Summary Background Primary cutaneous marginal zone B‐cell lymphoma ( PCMZL ) has rarely been reported in patients younger than 20 years. Objectives To report our experience with PCMZL in the paediatric/adolescent age group. Methods Medical records of patients diagnosed with PCMZL before age 20 years and managed at two cutaneous lymphoma clinics in the U.S.A. and Israel from 1992 to 2015 were reviewed. Results The study group included 11 patients (six girls; median age 16 years, range 6–19·5); 10 had generalized/multifocal (T3) and one had regional/localized (T2) disease. Lesions were located on the limbs in all patients and the trunk in six; two had facial lesions. Staging in all but one was based on whole‐body computed tomography or positron emission tomography.
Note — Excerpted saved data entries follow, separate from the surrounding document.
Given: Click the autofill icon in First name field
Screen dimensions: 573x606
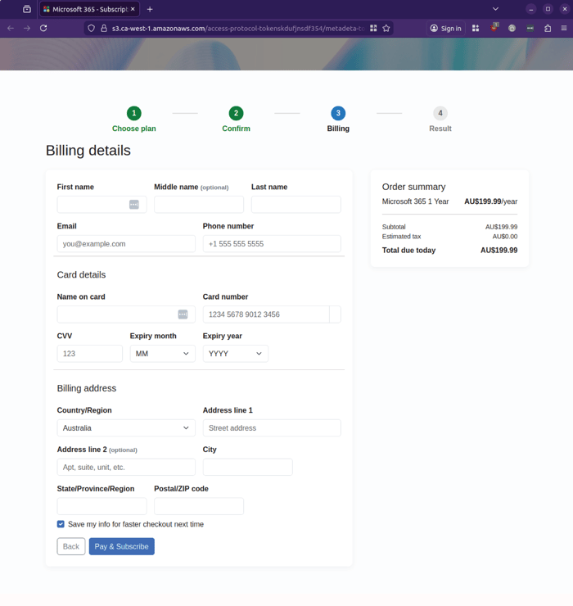Looking at the screenshot, I should point(134,205).
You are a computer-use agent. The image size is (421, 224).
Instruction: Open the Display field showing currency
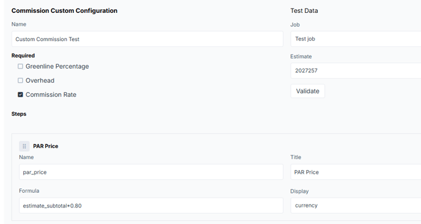[356, 206]
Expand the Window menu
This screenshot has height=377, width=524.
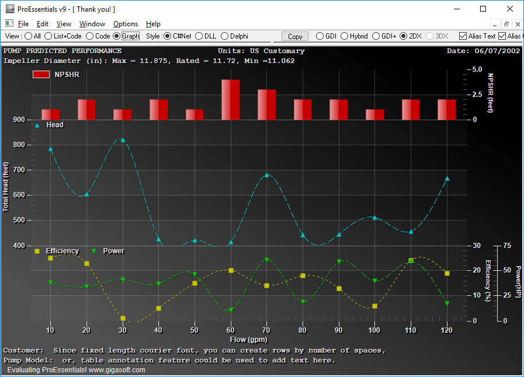(x=92, y=24)
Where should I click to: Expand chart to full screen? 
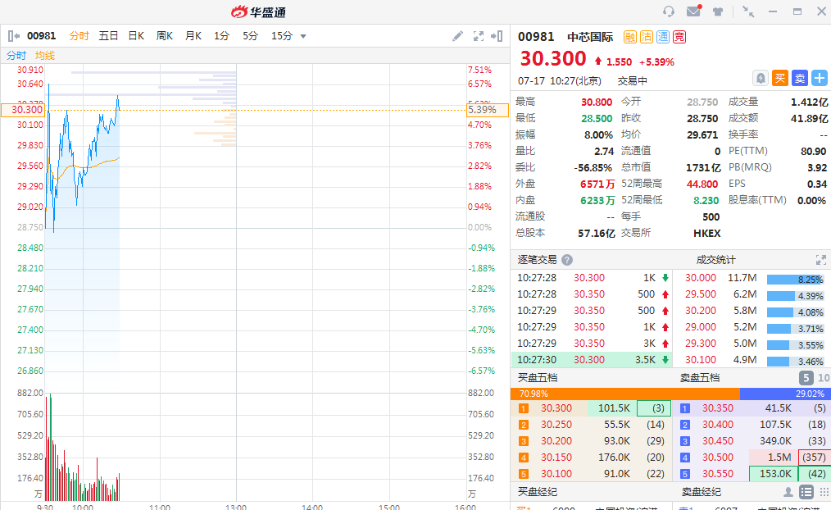479,36
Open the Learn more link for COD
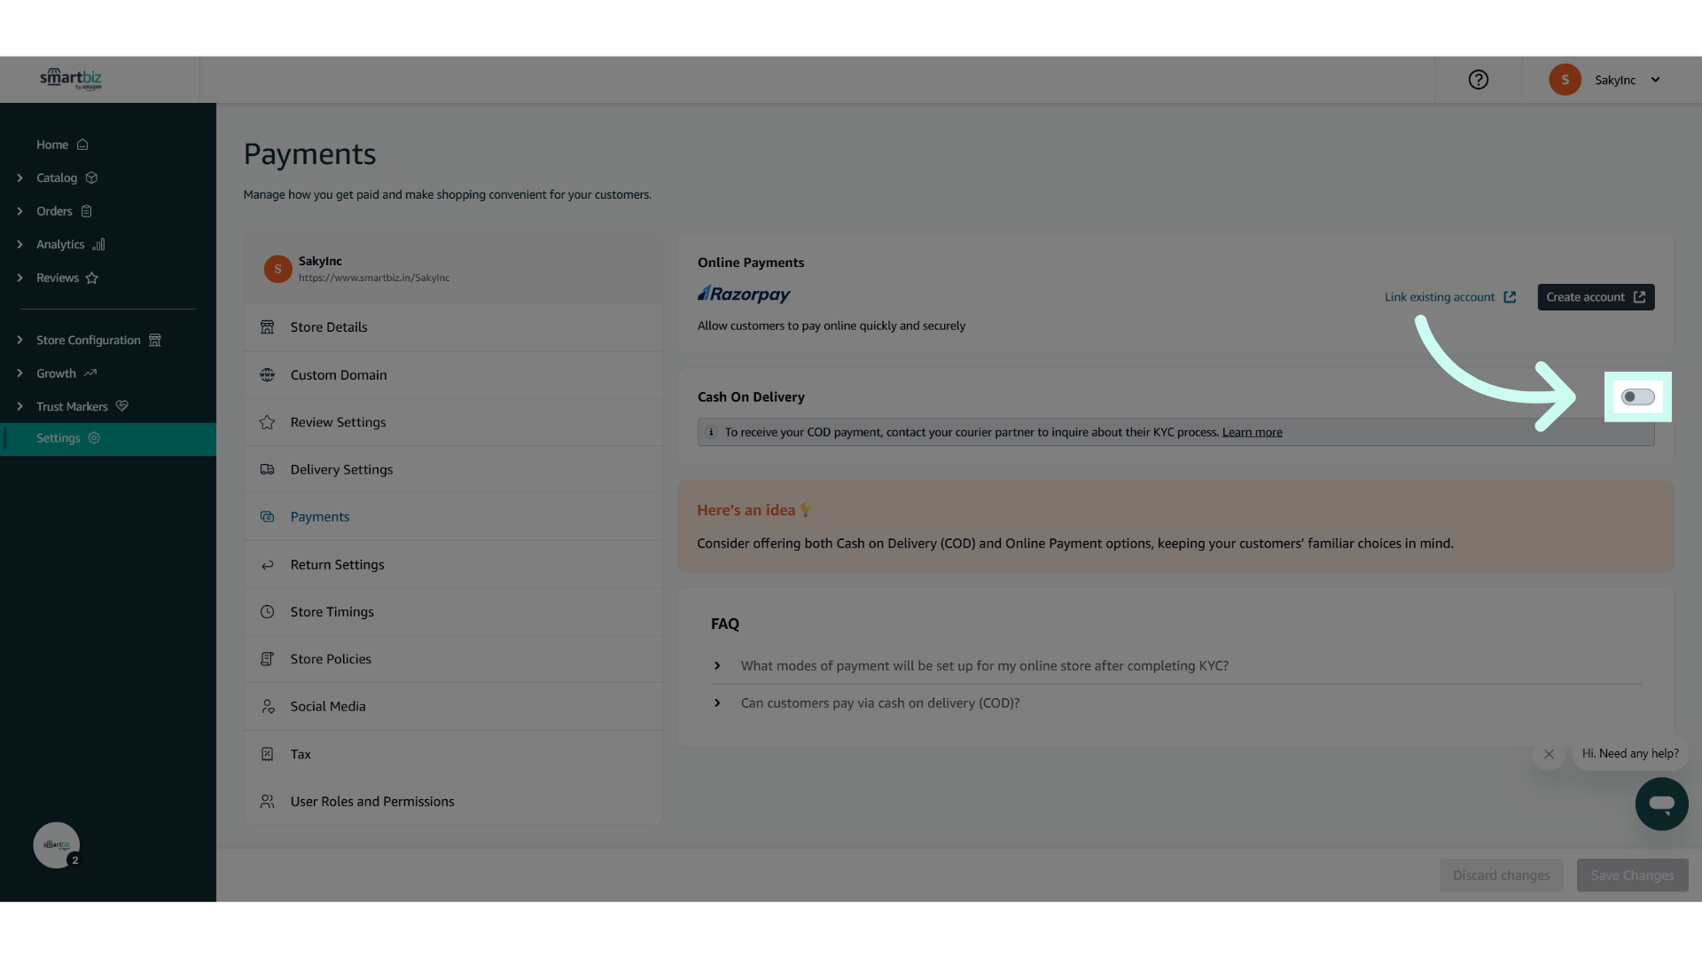 coord(1252,432)
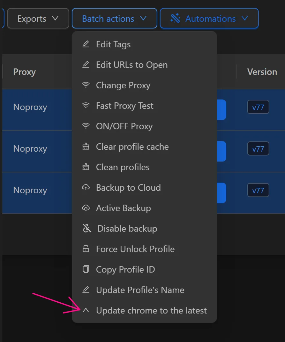Click the Backup to Cloud upload icon
This screenshot has width=285, height=342.
pos(86,187)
Initial management in most patients included nonradiation modalities: one patient with localized disease received intralesional steroids; six patients with multifocal disease received the following: topical/intralesional steroids ( n = 3); excision ( n = 2); ‘watch and wait’ ( n = 1). No extracutaneous progression was noted during a median follow‐up of 5·5 years (mean 7·5, range 0·5–14). At present, five patients are in complete remission. Conclusions Based on our data (largest series in the literature with the longest follow‐up), the clinicopathological presentation and course of PCMZL in the paediatric/adolescent age group are similar to those in adults. Given the indolent course and the long life expectancy of these young patients, the cumulative risk of imaging studies and the age‐related potential toxicity of treatment, especially radiation, should be taken into consideration.